Aus den Infrarotbeobachtungen konnten die Wissenschaftler auch die Albedo (das Rückstrahlvermögen) zu sechs Prozent bestimmen. 2005 YU55 ist also extrem dunkel und reflektiert nur sechs Prozent des Sonnenlichts, der Rest wird in Wärme umgewandelt und im Infraroten emittiert. Das könnte auf eine Oberfläche aus kohlenstoffhaltigem Material hindeuten – was zu früheren Messungen passt, aufgrund derer 2005 YU55 als C-Typ (sehr dunkle, kohlenstoffhaltige Oberfläche) klassifiziert wurde. Etwa 75 Prozent aller Kleinplaneten gehören diesem Typ an.
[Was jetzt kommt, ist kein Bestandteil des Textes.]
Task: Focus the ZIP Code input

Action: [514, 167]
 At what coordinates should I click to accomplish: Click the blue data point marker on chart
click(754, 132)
Die ebenfalls abgeleitete thermische Trägheit birgt noch eine recht große Unsicherheit, deutet aber auf eine Oberflächenbeschaffenheit ähnlich jener von Itokawa hin. Bei der japanischen Satellitenmission Hayabusa wurde der Asteroid als fliegender Schutthaufen charakterisiert, bestehend aus lose aneinanderhängenden Gesteinsbrocken. Es ist also wahrscheinlich, dass auch 2005 YU55 eine rasende Geröllhalde ist.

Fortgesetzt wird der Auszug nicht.